O economista do Lloyds TSB, Wilson Ramião, concorda com a expectativa de Rabi. Segundo ele, a alta de juros deve atingir todas as linhas de crédito para pessoa física - como crédito pessoal e cheque especial -, mas a magnitude desta elevação vai depender de cada instituição e da demanda dos clientes pelos recursos provenientes de financiamento.
''As taxas de juros estão em patamares muito elevados, o que já vinha diminuindo a demanda por crédito. Os bancos e financeiras podem optar por não elevar as taxas, justamente pela falta de clientes dispostos a pagar juros elevados'', afirma o economista d o Lloyds TSB.
Para Rabi, a segunda consequência possível para a mudança nas regras dos compulsórios é uma redução nos prazos dos financiamentos. ''A alta dos juros pode incidir também sobre as linhas de crédito para empresas. Neste caso, a medida é recessiva, pois contribui para a redução da atividade econômica, favorecendo um aumento do desemprego e, por consequência, da inadimplência'', diz Rabi.
Esta situação, segundo o economista-chefe do BicBanco, pode deixar os bancos mais criteriosos na concessão de crédito, reduzindo os prazos dos financiamentos e criando mais exigências para os clientes que precisam de recursos.
Veja a recomendação dos analistas: para quem precisa de dinheiro para quitar dívidas agora e tem aplicações financeiras, a recomendação dos analistas é resgatar os recursos do investimento e quitar os pagamentos. Com os juros extremamente elevados nas linhas de crédito, não há nenhuma aplicação remunerada por juros que ofereça uma rentabilidade superior ao custo que o investidor terá em uma operação de crédito.

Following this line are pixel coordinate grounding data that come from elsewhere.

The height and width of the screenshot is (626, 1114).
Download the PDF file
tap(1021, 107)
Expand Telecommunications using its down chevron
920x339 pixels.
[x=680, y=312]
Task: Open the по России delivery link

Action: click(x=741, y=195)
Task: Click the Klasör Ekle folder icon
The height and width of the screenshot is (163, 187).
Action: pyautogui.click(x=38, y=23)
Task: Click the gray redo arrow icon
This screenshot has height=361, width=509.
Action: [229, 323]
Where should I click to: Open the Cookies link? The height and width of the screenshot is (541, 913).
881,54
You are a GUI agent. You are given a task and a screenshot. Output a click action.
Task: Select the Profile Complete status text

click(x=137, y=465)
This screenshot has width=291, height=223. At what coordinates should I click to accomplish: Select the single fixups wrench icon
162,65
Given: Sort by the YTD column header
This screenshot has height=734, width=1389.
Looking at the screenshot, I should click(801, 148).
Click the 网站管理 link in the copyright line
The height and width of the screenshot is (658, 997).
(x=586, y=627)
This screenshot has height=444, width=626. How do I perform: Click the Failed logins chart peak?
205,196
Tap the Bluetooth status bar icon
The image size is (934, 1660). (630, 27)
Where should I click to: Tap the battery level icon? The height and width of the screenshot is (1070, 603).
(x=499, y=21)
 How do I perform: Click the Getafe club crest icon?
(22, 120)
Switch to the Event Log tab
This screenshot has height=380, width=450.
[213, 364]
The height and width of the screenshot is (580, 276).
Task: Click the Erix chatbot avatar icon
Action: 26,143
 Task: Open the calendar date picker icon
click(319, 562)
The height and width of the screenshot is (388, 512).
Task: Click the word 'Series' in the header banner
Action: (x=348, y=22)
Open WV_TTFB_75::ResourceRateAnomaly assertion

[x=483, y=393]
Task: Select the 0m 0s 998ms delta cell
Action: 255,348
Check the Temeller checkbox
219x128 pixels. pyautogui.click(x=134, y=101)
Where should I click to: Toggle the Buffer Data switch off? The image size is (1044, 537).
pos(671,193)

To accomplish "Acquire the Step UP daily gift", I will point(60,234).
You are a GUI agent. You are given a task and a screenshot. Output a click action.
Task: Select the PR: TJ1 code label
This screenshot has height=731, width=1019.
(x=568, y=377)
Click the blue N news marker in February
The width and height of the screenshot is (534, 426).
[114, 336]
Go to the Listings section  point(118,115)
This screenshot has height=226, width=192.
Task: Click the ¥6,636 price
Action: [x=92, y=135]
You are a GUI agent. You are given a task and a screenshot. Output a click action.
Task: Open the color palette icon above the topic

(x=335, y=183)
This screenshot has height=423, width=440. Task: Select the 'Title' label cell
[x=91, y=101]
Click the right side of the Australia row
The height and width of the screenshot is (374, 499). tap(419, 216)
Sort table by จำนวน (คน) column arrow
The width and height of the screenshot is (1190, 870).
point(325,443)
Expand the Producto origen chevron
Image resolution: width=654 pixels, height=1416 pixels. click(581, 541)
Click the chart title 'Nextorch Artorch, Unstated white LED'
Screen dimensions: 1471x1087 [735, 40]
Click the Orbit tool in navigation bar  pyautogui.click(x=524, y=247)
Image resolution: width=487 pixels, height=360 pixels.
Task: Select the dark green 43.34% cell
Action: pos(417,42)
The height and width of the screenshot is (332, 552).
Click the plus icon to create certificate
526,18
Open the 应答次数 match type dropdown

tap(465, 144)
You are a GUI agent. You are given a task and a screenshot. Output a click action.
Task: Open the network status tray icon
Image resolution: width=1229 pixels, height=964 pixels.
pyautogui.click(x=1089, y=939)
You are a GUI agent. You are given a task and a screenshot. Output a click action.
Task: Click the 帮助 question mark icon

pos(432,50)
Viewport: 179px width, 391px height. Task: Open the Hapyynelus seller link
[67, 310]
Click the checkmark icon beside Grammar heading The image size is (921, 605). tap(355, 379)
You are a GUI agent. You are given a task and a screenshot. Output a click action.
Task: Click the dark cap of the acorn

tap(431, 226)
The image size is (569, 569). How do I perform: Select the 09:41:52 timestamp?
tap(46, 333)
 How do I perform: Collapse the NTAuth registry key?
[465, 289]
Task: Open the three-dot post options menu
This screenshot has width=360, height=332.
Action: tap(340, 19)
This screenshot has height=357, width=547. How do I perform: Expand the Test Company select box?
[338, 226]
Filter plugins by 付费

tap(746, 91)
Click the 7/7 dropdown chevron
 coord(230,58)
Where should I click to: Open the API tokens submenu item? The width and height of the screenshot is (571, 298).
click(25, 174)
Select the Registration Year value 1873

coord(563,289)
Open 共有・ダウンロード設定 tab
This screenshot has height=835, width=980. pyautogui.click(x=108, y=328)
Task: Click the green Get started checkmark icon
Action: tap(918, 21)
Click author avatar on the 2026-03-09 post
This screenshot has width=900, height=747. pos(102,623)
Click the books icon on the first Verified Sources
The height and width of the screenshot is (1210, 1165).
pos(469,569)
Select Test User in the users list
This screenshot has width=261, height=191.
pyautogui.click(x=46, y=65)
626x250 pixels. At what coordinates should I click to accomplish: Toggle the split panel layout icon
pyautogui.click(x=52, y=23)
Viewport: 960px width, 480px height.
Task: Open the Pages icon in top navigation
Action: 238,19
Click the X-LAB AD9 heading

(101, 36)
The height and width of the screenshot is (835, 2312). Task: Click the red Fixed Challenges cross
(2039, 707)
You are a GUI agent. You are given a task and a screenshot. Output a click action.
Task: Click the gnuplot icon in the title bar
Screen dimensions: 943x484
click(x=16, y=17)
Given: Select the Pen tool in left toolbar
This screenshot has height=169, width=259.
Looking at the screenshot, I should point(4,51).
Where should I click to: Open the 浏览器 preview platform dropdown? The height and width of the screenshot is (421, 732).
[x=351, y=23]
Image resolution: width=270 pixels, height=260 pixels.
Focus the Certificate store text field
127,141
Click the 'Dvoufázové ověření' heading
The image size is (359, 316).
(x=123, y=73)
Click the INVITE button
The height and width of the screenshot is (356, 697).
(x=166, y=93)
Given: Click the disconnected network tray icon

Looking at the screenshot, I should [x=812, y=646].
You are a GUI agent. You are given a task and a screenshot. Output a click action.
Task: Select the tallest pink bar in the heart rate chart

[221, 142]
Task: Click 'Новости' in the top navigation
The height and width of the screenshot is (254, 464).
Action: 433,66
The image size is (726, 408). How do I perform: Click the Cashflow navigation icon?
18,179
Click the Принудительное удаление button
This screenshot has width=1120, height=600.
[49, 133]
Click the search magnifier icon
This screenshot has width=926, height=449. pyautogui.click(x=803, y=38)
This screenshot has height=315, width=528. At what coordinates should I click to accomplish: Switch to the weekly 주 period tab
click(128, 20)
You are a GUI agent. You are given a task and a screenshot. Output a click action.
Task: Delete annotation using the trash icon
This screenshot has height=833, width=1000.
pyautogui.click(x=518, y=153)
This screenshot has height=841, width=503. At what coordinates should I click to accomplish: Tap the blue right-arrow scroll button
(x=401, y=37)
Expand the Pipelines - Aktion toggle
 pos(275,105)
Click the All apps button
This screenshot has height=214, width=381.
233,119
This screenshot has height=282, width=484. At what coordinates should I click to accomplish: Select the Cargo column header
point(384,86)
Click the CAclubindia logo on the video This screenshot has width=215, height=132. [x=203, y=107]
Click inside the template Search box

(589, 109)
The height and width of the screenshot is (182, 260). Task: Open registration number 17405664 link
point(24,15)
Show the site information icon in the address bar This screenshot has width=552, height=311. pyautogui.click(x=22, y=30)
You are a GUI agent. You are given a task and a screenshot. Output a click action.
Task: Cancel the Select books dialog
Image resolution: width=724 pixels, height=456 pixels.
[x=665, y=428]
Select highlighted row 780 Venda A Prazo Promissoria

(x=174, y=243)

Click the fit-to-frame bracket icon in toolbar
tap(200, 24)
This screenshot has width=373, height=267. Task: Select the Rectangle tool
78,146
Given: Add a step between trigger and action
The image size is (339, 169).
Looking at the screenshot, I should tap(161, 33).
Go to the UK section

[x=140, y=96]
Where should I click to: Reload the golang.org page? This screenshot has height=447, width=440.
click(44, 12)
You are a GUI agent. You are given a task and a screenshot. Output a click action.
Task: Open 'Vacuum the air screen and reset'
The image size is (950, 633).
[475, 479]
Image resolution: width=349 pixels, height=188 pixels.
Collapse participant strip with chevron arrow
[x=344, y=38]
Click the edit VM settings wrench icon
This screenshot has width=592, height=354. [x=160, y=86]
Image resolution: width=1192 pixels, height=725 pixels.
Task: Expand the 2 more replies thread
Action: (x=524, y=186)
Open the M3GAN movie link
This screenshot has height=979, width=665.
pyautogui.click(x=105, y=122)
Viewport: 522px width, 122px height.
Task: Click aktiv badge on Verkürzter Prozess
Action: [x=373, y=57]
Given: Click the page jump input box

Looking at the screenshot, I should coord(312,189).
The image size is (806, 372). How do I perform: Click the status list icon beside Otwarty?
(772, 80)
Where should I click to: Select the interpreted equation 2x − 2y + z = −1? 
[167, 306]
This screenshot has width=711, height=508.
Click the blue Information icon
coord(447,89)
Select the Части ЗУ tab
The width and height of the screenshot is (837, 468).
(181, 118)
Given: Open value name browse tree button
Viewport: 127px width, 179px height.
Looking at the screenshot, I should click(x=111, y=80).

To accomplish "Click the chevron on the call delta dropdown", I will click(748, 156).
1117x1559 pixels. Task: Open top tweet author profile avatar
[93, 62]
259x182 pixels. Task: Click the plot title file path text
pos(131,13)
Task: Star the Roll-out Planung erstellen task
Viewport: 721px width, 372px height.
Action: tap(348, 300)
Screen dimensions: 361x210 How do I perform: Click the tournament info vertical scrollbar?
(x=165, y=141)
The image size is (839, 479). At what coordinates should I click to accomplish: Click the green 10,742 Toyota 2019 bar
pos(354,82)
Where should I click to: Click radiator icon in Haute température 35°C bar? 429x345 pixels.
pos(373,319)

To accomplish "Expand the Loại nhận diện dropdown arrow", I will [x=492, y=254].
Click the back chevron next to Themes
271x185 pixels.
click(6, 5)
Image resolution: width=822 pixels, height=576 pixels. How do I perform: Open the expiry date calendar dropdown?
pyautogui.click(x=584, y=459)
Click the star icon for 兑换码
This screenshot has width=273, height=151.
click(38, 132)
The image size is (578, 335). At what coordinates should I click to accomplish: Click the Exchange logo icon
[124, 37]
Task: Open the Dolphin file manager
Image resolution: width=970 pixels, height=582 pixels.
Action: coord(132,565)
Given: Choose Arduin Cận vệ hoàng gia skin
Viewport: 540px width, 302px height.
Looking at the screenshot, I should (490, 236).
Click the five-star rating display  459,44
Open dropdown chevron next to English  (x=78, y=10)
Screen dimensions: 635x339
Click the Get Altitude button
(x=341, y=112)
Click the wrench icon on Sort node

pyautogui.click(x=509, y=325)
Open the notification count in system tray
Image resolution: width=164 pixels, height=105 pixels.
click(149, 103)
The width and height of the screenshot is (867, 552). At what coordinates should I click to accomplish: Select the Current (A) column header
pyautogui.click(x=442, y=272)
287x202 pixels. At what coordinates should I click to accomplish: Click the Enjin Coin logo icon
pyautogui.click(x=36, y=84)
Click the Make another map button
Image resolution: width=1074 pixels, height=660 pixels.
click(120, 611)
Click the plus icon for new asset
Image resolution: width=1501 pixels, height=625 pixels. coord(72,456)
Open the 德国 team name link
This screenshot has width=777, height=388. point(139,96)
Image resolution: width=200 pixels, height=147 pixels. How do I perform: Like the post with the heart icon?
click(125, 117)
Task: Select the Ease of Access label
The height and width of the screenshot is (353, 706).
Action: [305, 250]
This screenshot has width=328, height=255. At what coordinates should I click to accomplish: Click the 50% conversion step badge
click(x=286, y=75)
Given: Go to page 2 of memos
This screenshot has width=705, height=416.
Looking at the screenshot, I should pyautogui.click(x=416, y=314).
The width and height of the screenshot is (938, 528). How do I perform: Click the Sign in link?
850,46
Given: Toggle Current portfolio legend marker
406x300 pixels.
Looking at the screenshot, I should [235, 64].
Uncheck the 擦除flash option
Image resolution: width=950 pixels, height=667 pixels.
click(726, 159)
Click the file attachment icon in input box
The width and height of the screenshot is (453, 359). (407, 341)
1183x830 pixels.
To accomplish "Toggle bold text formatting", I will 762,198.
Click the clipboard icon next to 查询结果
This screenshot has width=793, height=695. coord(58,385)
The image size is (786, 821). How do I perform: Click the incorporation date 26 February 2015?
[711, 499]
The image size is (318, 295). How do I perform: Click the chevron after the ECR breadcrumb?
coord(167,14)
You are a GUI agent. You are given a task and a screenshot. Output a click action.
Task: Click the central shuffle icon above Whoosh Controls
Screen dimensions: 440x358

Quem precisa de dinheiro para pagar dívidas e não tem investimentos, a melhor opção é optar pelas linhas de crédito pessoal, que costumam ter taxas de juros mais baixas do que o cheque especial, por exemplo. Se o cliente tem um bom relacionamento com o banco, concentra a sua movimentação em uma mesma instituição e possui vários produtos no banco, muitas vezes pode conseguir recursos financiados em um período mais longo ou com taxas de juros mais baixas. Mas isso vai depender de cada instituição.
Para as pessoas que querem fazer uma compra agora a recomendação dos analistas é que se evite o pagamento a prazo, principalmente os financiamentos de período mais longo. O ideal, segundo eles, é economizar os recursos e pagar à vista. Desta forma, o con sumidor pode conseguir descontos, além de fugir das altas taxas de juros.